READING TEXT:

There's no getting around it – passwords are inherently flawed. Whether by our own lackadaisical attitude towards passwords and security or the ever increasing pressure from more sophisticated cracking mechanisms, it’s hard to keep thieves from stealing our personal data.
Passwords are a necessary evil and don't look like they will be going away any time soon, but they are also becoming the weakest point of our security when online. Granted we have any number of biometric types of sensors that could be used to help secure our online presence, but they are generally very expensive and relegated to corporations; or they are easily fooled just like facial recognition systems being tricked by a simple photograph.
However, there is one interesting line of research being conducted at the University of California Berkley that is looking at the possibility of us using our minds, or rather brain waves, to replace passwords. While the work of Professor John Chuang, along with his students and other scholars, isn't the first to examine the use of electroencephalogram (EEG) reading of our brain waves to create "pass thoughts", it is the first to try and do it with off-the-shelf low cost equipment.
Their primary tool is the Neurosky MindSet device, which is a single-point EEG device that comes as a wireless headphones set that can be worn on your head without any complicated connections, like what you would see with traditional EEG setups. The connection between the MindSet and computer is achieved using Bluetooth.
In testing their method and equipments, the researchers had individuals perform seven menial tasks with the device. Four of the tasks were done by all of the participants, but three of them were individual tasks such as performing a specific action repeatedly. The researchers found that the readers were accurate 99% of the time.
Of course there are a couple of downsides to this as noted by the researchers. While the price of the MindSet ranges from $79.99 to $199.00, the fact that there is an additional cost could be a deterrent. Plus there is the whole thing of having to wear a silly looking headset in order to control your computer, but considering the clamoring for the Google Glasses this might be a moot point.

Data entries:
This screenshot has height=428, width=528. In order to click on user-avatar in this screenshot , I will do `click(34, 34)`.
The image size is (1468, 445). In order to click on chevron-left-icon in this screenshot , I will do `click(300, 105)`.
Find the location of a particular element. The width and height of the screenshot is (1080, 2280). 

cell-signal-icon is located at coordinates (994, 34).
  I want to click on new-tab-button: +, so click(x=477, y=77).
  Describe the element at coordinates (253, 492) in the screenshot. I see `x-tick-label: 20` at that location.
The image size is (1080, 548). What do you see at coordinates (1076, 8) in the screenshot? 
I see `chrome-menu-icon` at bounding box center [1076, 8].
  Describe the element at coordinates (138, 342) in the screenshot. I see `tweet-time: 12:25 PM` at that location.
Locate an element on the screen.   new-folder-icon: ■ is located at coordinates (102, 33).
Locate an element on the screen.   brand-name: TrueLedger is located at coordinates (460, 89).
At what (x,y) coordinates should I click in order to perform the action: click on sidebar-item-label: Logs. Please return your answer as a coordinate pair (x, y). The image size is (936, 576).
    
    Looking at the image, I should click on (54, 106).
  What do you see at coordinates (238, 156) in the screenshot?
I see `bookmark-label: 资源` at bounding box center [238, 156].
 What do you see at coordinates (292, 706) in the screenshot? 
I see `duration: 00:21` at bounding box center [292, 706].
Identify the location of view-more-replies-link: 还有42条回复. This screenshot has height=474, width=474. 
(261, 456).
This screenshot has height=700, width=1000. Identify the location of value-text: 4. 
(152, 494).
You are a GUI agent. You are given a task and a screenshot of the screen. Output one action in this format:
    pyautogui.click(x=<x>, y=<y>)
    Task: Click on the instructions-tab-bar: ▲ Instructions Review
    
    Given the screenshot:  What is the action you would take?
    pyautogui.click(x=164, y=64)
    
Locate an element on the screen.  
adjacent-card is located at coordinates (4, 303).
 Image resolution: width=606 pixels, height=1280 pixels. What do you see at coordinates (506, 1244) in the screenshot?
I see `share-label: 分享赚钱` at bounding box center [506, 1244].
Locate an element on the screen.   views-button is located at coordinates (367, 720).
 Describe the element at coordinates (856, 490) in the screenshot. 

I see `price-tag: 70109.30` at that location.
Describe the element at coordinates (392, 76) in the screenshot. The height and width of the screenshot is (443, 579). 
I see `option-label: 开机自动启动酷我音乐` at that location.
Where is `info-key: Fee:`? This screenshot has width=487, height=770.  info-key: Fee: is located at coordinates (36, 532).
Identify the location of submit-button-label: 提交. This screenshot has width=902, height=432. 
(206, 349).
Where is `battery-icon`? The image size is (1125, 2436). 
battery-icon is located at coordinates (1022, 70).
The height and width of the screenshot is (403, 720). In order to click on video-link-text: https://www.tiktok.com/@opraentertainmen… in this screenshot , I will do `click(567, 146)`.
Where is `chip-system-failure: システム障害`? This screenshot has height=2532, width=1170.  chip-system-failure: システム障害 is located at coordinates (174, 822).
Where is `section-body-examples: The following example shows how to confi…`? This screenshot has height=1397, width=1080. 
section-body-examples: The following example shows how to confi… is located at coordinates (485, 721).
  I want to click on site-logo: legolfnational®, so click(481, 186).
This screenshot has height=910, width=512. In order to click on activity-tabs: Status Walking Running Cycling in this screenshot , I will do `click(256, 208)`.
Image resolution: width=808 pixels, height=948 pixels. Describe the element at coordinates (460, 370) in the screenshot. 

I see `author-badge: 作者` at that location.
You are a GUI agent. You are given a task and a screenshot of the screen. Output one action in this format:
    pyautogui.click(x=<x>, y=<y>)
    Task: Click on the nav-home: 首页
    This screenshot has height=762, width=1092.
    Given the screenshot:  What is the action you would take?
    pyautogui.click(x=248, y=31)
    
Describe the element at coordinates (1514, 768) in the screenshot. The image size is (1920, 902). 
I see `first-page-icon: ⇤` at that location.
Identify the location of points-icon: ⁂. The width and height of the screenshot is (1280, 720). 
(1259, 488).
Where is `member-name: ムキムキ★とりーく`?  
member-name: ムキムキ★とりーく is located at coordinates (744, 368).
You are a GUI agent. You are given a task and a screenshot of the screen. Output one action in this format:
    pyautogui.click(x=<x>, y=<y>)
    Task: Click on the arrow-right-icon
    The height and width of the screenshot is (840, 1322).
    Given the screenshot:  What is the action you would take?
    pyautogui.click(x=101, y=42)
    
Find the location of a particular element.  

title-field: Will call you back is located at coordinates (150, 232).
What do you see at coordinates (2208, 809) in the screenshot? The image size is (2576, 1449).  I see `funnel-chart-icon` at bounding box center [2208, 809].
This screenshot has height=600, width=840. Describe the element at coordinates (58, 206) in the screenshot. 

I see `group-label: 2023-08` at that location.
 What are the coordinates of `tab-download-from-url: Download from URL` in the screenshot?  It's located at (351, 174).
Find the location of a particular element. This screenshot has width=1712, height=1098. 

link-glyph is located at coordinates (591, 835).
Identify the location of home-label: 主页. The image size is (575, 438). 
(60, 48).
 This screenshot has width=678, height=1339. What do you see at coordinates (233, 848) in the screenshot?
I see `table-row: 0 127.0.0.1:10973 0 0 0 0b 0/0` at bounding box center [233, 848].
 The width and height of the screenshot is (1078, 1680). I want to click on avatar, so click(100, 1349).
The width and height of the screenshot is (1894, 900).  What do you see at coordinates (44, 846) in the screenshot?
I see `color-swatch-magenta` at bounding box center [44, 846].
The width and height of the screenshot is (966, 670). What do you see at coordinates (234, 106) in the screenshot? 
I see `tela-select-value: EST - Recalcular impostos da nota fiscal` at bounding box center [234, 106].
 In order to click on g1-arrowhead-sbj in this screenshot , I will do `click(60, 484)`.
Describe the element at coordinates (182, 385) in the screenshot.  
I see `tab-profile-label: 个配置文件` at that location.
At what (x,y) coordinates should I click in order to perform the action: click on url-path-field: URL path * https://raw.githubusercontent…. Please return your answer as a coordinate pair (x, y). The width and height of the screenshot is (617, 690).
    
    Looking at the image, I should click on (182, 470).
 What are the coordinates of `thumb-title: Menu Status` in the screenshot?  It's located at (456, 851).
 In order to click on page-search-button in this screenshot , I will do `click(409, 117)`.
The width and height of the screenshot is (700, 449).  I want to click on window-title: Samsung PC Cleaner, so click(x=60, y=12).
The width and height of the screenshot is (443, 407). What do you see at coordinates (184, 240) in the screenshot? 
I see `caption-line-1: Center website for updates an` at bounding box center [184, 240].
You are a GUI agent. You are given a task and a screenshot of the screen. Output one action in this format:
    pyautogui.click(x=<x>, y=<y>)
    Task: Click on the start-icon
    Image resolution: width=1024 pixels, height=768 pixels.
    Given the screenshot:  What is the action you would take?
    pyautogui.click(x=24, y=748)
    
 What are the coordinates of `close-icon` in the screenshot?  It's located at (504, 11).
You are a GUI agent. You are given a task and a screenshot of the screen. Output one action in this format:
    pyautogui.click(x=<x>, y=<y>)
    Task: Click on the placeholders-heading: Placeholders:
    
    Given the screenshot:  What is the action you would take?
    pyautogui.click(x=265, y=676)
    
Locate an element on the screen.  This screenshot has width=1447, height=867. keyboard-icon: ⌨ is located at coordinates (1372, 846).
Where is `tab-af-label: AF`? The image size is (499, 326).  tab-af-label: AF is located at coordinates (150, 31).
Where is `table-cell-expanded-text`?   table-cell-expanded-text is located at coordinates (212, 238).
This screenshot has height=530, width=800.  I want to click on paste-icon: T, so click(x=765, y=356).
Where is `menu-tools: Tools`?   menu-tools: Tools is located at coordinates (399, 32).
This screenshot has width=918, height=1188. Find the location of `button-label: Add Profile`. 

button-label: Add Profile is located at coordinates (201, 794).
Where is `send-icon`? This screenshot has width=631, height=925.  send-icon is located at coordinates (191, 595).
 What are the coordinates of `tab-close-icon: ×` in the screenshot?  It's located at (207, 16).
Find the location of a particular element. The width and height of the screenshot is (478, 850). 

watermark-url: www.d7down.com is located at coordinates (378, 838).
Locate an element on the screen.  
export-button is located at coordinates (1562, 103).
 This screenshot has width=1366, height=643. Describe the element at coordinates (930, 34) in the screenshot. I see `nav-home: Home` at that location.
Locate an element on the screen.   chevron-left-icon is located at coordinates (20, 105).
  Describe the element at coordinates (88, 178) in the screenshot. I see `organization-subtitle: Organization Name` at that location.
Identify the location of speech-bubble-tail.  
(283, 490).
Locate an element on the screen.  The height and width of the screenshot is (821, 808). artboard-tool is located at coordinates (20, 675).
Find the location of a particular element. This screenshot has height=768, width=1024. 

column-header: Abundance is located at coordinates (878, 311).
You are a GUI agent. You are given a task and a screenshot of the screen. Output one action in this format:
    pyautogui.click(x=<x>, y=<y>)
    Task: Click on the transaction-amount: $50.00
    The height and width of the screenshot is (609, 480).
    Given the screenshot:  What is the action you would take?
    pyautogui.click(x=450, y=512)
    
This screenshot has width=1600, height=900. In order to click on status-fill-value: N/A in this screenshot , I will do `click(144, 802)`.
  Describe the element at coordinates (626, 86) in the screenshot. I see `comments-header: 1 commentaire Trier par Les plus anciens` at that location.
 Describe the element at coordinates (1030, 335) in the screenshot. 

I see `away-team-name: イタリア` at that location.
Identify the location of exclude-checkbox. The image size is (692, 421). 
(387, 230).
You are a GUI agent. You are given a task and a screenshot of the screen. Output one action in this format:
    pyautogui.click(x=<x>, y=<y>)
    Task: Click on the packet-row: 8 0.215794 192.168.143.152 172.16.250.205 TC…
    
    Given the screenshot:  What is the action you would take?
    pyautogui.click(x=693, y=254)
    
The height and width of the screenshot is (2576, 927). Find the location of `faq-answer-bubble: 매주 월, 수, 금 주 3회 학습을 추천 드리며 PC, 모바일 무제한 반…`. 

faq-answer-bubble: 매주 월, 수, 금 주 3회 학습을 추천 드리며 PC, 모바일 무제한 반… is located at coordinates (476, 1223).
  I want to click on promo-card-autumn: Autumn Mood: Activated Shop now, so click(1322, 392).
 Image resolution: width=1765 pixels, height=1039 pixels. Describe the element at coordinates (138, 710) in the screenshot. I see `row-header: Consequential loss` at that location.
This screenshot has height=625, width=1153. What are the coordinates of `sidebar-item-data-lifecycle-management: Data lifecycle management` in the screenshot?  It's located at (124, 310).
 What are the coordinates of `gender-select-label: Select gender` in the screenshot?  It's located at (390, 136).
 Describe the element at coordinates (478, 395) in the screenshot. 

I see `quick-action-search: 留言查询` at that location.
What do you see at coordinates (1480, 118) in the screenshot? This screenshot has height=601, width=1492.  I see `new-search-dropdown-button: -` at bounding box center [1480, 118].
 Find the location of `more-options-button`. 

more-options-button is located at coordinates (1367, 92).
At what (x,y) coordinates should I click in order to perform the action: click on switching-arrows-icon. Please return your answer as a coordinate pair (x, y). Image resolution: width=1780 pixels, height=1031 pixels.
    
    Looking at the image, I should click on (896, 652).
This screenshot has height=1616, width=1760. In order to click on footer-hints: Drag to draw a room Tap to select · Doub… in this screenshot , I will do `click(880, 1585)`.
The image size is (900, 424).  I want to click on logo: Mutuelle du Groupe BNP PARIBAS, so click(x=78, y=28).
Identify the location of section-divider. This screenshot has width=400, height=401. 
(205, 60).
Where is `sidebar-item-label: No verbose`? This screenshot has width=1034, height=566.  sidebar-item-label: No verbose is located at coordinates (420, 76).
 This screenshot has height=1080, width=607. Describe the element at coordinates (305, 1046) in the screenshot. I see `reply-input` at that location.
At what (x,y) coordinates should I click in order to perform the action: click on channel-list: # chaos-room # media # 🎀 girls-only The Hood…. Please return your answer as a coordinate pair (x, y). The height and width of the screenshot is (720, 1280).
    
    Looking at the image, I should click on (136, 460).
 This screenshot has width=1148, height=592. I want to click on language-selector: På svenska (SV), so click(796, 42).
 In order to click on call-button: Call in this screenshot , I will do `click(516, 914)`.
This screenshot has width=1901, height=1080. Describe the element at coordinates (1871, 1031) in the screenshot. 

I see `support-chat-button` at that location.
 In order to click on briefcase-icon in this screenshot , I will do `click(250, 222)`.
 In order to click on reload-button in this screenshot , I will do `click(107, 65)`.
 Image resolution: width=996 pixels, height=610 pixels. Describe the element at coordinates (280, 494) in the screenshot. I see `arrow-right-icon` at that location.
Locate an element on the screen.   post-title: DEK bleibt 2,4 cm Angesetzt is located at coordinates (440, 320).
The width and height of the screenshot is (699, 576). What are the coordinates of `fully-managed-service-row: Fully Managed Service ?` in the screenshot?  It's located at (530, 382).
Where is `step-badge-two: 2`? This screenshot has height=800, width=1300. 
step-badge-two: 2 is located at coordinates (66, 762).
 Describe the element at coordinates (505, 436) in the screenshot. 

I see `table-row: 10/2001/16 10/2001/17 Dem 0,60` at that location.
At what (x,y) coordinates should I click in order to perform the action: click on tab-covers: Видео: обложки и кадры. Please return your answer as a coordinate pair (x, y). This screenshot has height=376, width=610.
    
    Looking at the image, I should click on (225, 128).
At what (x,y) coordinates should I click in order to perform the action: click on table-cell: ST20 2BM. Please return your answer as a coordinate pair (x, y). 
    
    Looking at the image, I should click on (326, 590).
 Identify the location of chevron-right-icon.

EXERCISE OBJECTIVE:
Answer these questions from the article on brain-wave passwords:
1. What device did the researchers use as their primary tool?
2. How often did the researchers find the readers to be accurate?
3. What is the price range of that device?
Rely only on the text to respond.

OUTPUT OF THE TASK:
1. The Neurosky MindSet.
2. 99% of the time.
3. From $79.99 to $199.00.